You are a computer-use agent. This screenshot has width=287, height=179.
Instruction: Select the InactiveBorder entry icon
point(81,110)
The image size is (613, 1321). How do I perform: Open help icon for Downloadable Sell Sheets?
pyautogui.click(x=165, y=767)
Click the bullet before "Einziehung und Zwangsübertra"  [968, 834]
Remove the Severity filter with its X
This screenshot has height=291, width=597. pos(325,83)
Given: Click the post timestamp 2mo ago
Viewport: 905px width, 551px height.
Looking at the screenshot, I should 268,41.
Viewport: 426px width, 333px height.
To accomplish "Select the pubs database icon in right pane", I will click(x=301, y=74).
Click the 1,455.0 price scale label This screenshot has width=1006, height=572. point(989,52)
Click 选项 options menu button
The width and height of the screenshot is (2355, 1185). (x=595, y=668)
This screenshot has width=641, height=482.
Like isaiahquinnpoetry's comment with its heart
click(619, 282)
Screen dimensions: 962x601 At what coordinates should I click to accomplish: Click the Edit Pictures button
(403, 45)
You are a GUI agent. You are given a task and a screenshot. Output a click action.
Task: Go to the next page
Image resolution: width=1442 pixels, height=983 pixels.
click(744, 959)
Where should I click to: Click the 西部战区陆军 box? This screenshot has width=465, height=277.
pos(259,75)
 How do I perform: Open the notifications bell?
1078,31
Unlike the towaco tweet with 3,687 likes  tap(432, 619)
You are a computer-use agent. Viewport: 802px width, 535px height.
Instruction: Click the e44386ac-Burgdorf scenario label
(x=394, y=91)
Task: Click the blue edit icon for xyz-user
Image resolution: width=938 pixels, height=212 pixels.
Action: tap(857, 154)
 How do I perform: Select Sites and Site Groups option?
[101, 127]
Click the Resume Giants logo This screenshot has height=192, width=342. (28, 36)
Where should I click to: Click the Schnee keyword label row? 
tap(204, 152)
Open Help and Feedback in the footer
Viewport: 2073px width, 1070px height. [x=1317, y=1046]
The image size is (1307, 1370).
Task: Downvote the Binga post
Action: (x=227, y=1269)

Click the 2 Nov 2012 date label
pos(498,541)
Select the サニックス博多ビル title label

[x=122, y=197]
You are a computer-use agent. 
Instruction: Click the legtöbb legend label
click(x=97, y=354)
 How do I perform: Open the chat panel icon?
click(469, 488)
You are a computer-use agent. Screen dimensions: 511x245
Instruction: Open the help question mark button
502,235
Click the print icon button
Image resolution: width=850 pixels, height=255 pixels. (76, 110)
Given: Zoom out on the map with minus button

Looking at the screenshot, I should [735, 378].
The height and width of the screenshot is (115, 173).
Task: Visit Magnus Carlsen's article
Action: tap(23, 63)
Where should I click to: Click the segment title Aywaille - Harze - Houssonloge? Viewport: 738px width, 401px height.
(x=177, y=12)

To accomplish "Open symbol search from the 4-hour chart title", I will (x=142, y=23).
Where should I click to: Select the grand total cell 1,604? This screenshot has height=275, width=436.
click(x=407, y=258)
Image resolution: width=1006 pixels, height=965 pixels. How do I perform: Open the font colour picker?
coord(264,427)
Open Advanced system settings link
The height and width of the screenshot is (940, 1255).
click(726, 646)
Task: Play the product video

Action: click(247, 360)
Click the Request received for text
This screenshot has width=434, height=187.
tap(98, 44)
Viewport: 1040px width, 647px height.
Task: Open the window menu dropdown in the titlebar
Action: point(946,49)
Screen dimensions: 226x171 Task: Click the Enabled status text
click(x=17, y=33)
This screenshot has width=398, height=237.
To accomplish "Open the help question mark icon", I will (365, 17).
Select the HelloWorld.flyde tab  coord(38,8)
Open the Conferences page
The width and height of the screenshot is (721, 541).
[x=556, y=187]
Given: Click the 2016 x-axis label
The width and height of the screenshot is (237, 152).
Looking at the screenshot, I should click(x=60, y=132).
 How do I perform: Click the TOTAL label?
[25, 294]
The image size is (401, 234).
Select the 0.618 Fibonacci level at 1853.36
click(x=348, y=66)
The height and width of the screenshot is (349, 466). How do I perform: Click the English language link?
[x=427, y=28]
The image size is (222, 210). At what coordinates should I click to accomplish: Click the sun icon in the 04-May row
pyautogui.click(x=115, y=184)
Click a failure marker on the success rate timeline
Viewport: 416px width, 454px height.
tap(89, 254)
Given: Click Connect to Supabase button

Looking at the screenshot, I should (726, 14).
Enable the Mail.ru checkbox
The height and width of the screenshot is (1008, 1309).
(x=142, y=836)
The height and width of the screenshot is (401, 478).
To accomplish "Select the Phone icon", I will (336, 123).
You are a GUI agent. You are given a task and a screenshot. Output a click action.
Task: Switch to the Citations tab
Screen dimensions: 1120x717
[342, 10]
________________
Find every line in the records above that holds the word "agent", and copy each one.

SOLVED EXERCISE:
You are a computer-use agent. This screenshot has width=287, height=179.
You are a GUI agent. You are given a task and a screenshot. Output a click action.
You are a computer-use agent. Viewport: 802px width, 535px height.
You are a computer-use agent. 
You are a computer-use agent. Screen dimensions: 511x245
You are a GUI agent. You are given a task and a screenshot. Output a click action.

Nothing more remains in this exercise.